Part of the new push from Brnovich on Ducey is because the state has either won or settled lawsuits over the death penalty and the drugs that can be used.

Last year a federal appeals court concluded that Arizonans have no legal right to know where the state obtains drugs to execute inmates. That ruling, Brnovich said, makes it more likely that the state will find a supplier, many of which have been unwilling to sell their drugs for executions because they fear “harassment or retaliation by death penalty opponents.”

And just three weeks ago the state settled other claims, agreeing not to limit the ability of witnesses to hear the sounds of the execution.

Arizona has tried to get drugs used in executions in the past.

The state in 2015 ordered 1,000 vials of sodium thiopental, a muscle relaxant used in the execution process, from a supplier in India. That came after a domestic manufacturer refused to sell it for executions.

The decision to order the drugs came despite warnings by the FDA that buying the drug from India-based Harris Pharma would be illegal. That followed a 2012 decision by a federal judge, ruling in a lawsuit brought by inmates, requiring the federal agency to block importation of the drug as unapproved.
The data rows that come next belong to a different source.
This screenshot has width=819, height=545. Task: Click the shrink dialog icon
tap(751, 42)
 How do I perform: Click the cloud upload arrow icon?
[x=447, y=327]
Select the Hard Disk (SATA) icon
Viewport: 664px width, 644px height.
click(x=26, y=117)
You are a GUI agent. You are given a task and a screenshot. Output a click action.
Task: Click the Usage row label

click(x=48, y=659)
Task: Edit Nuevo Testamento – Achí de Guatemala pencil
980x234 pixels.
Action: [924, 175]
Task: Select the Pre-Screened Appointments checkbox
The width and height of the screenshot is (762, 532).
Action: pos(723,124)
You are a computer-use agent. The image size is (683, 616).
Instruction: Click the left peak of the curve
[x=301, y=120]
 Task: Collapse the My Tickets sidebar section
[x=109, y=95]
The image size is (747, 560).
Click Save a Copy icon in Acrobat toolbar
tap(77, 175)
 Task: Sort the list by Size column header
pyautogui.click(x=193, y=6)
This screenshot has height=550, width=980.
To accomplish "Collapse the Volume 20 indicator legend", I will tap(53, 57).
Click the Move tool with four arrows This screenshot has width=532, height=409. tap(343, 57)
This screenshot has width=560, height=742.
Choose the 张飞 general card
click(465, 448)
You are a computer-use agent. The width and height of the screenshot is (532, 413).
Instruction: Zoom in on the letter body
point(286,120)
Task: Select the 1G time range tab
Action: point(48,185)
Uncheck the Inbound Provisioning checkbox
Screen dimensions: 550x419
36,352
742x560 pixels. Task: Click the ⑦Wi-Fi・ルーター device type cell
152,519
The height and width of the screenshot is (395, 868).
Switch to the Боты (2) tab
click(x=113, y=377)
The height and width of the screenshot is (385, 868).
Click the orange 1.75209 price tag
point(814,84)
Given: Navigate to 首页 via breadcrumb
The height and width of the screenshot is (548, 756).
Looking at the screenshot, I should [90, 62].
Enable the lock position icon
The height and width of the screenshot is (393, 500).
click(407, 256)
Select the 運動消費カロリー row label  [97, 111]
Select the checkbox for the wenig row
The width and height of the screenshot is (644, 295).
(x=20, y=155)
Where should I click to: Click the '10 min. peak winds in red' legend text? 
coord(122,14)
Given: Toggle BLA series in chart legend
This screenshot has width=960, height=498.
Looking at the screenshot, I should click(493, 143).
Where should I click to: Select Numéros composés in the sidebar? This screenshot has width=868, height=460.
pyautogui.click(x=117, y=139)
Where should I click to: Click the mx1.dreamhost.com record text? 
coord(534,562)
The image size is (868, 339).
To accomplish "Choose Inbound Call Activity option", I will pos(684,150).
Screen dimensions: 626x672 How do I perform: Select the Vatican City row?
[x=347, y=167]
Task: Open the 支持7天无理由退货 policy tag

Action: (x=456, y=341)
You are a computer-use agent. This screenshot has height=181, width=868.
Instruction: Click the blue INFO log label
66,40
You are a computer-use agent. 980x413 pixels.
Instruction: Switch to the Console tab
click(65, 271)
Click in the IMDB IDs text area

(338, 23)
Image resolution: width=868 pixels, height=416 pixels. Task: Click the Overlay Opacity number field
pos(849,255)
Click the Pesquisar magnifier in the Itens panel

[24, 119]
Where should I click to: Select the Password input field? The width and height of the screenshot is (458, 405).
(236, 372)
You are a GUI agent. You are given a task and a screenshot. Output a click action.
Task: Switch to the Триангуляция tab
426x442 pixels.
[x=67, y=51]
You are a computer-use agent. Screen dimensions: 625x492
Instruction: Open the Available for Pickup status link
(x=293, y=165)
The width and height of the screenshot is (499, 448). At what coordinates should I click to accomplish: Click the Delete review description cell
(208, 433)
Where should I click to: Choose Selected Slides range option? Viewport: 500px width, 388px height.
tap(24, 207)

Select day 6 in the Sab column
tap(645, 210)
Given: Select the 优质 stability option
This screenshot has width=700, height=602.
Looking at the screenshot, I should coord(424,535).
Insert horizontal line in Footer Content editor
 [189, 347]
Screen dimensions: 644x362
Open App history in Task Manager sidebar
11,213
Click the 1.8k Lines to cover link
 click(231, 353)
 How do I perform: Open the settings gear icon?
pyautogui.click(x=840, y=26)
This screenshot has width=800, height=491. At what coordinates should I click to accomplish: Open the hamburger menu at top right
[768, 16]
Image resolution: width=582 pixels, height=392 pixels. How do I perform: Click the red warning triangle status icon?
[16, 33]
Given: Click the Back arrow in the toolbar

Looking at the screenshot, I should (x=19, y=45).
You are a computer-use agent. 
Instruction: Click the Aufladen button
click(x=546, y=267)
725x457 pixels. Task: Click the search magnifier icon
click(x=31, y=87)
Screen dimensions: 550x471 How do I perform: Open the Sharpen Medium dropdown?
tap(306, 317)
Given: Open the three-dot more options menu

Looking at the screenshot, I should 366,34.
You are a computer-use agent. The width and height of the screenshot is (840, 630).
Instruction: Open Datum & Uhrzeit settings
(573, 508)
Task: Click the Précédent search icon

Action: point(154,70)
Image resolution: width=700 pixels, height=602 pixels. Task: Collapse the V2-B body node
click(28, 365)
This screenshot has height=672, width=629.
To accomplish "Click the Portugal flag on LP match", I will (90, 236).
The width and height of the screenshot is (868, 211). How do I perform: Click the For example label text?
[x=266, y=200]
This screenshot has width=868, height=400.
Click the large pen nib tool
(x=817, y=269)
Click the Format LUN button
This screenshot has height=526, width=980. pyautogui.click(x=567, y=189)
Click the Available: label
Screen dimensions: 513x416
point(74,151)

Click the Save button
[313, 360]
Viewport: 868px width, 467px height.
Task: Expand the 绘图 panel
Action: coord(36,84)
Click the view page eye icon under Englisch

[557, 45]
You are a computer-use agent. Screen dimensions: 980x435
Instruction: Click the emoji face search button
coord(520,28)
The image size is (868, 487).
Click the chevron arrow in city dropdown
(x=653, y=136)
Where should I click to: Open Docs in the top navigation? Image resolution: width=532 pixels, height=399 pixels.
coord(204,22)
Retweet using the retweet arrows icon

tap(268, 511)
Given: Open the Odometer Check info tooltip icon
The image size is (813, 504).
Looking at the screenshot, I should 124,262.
Customs and Border Protection seized the drugs at Sky Harbor Airport. And in 2017 the Food and Drug Administration refused to release them.

Arizona has not carried out an execution since it put Joseph Wood Jr. to death in 2014 in a procedure that took nearly two hours. He had been convicted of the 1989 death in Tucson of his girlfriend and her father.

Brnovich said it’s time to restart the process. But he needs Ducey’s cooperation.